▸ Instructions for the task: After finding the line containing "Domov (75, 59)" below, please output that line and each following one through the line containing "GO BACK (377, 493)", exactly as written.

BEGIN Exercise material

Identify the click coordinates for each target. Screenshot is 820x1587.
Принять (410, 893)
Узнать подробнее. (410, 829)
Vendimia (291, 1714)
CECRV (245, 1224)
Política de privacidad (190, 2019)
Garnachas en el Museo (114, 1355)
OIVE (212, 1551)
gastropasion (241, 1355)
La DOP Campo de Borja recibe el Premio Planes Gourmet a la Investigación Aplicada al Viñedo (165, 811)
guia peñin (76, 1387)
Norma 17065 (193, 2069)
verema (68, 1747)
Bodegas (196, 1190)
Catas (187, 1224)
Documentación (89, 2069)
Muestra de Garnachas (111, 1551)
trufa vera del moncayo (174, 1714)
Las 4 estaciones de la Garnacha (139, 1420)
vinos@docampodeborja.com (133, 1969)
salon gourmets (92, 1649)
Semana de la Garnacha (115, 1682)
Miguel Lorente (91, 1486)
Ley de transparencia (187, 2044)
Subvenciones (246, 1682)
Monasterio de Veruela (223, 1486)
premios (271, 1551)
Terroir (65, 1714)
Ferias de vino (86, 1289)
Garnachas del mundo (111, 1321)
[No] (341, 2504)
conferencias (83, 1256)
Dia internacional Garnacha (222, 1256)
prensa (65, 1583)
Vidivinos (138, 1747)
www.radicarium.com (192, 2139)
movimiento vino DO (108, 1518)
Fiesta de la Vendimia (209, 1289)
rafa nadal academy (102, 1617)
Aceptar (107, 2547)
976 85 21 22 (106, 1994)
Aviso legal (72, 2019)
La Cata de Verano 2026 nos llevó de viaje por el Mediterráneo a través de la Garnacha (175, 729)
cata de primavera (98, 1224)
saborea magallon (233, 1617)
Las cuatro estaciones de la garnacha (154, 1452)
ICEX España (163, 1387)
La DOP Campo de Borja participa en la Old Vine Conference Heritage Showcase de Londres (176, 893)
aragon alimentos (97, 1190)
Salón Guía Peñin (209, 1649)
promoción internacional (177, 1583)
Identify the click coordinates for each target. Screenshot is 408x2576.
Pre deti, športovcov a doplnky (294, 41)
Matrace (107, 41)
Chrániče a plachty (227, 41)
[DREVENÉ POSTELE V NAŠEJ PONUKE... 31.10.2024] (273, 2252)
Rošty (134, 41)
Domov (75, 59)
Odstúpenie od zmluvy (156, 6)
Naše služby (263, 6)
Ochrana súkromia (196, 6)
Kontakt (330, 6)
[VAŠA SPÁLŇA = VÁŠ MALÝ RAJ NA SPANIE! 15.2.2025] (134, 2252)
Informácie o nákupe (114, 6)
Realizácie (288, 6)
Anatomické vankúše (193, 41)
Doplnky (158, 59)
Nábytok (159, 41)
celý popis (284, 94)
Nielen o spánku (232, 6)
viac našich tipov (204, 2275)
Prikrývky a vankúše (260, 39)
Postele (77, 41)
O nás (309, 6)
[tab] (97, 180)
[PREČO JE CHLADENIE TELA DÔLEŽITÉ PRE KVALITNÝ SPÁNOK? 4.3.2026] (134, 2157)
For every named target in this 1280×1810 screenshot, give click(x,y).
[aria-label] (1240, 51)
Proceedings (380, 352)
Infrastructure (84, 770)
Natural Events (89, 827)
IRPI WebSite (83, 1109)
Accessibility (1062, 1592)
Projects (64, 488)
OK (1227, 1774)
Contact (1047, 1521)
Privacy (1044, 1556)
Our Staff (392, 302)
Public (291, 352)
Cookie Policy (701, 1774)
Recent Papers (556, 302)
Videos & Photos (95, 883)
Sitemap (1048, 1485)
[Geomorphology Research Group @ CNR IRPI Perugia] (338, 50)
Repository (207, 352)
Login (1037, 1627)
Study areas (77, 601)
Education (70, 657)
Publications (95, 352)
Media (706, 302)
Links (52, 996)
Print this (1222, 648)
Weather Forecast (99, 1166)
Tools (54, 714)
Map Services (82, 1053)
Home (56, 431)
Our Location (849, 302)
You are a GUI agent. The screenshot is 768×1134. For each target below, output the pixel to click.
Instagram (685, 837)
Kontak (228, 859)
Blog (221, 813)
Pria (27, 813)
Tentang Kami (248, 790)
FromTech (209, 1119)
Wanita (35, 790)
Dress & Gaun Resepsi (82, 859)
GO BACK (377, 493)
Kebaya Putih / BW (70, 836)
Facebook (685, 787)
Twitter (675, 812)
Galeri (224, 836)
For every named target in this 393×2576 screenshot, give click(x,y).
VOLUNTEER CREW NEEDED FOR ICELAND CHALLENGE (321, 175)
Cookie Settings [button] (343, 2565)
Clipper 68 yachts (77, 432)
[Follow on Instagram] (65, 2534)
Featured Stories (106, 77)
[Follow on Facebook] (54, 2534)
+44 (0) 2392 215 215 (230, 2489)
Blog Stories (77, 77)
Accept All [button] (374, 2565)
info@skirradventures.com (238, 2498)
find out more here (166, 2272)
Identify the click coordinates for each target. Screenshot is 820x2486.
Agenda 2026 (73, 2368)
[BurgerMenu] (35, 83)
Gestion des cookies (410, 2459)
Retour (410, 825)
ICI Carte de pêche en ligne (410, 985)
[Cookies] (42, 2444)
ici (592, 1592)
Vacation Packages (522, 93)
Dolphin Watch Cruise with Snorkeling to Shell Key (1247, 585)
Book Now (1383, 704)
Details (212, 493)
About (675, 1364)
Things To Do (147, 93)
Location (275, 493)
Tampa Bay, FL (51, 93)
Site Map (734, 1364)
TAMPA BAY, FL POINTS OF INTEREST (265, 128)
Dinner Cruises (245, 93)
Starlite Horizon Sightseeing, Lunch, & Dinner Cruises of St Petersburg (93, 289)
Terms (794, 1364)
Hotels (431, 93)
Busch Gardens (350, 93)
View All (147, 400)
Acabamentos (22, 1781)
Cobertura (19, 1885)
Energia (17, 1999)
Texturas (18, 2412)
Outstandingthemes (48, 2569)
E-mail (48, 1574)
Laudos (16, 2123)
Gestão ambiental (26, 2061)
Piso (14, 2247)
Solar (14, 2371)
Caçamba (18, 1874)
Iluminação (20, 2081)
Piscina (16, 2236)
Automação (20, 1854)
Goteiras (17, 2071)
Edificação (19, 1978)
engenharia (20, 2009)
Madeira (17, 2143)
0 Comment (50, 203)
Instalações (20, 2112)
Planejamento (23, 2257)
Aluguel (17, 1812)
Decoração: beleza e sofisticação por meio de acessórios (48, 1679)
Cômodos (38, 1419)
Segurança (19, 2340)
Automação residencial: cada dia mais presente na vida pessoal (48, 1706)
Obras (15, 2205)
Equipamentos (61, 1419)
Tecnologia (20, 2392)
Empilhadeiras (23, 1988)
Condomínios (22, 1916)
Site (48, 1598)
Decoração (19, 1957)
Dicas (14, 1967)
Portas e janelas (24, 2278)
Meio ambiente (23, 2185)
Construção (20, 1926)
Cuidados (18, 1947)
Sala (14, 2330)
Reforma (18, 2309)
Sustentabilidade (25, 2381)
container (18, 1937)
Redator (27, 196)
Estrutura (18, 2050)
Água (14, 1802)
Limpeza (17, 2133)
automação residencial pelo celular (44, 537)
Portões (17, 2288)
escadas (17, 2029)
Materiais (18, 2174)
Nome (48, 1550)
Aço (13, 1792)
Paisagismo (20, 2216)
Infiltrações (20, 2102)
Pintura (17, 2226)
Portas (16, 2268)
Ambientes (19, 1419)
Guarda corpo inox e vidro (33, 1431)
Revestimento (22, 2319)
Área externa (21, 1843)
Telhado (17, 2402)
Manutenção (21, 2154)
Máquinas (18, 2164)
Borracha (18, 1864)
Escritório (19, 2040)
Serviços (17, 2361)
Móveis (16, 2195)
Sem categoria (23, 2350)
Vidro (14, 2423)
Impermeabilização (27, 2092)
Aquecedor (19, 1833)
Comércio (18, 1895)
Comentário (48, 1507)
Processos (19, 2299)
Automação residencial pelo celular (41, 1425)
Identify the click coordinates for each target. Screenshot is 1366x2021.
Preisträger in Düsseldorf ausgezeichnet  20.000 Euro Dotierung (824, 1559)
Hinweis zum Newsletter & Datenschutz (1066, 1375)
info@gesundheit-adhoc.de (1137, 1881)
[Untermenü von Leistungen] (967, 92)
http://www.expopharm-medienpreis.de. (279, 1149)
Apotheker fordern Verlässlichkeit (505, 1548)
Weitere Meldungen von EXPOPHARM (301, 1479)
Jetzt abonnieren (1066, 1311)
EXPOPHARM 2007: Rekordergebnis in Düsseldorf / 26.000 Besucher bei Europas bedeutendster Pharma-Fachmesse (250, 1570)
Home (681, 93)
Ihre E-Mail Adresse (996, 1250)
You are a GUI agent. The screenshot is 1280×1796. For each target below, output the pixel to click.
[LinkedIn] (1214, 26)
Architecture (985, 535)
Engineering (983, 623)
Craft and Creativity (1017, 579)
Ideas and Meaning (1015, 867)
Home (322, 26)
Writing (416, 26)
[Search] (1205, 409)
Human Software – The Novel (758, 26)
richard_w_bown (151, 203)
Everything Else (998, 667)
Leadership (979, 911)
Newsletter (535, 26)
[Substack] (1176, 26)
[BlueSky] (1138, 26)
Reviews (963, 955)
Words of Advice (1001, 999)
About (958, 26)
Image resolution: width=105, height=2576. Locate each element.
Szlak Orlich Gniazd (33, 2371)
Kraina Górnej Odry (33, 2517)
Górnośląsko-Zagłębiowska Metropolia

END Exercise material

▸ Exercise answer:
Domov (75, 59)
Odstúpenie od zmluvy (156, 6)
Naše služby (263, 6)
Ochrana súkromia (196, 6)
Kontakt (330, 6)
[VAŠA SPÁLŇA = VÁŠ MALÝ RAJ NA SPANIE! 15.2.2025] (134, 2252)
Informácie o nákupe (114, 6)
Realizácie (288, 6)
Anatomické vankúše (193, 41)
Doplnky (158, 59)
Nábytok (159, 41)
celý popis (284, 94)
Nielen o spánku (232, 6)
viac našich tipov (204, 2275)
Prikrývky a vankúše (260, 39)
Postele (77, 41)
O nás (309, 6)
[tab] (97, 180)
[PREČO JE CHLADENIE TELA DÔLEŽITÉ PRE KVALITNÝ SPÁNOK? 4.3.2026] (134, 2157)
For every named target in this 1280×1810 screenshot, give click(x,y).
[aria-label] (1240, 51)
Proceedings (380, 352)
Infrastructure (84, 770)
Natural Events (89, 827)
IRPI WebSite (83, 1109)
Accessibility (1062, 1592)
Projects (64, 488)
OK (1227, 1774)
Contact (1047, 1521)
Privacy (1044, 1556)
Our Staff (392, 302)
Public (291, 352)
Cookie Policy (701, 1774)
Recent Papers (556, 302)
Videos & Photos (95, 883)
Sitemap (1048, 1485)
[Geomorphology Research Group @ CNR IRPI Perugia] (338, 50)
Repository (207, 352)
Login (1037, 1627)
Study areas (77, 601)
Education (70, 657)
Publications (95, 352)
Media (706, 302)
Links (52, 996)
Print this (1222, 648)
Weather Forecast (99, 1166)
Tools (54, 714)
Map Services (82, 1053)
Home (56, 431)
Our Location (849, 302)
You are a GUI agent. The screenshot is 768×1134. For each target below, output the pixel to click.
Instagram (685, 837)
Kontak (228, 859)
Blog (221, 813)
Pria (27, 813)
Tentang Kami (248, 790)
FromTech (209, 1119)
Wanita (35, 790)
Dress & Gaun Resepsi (82, 859)
GO BACK (377, 493)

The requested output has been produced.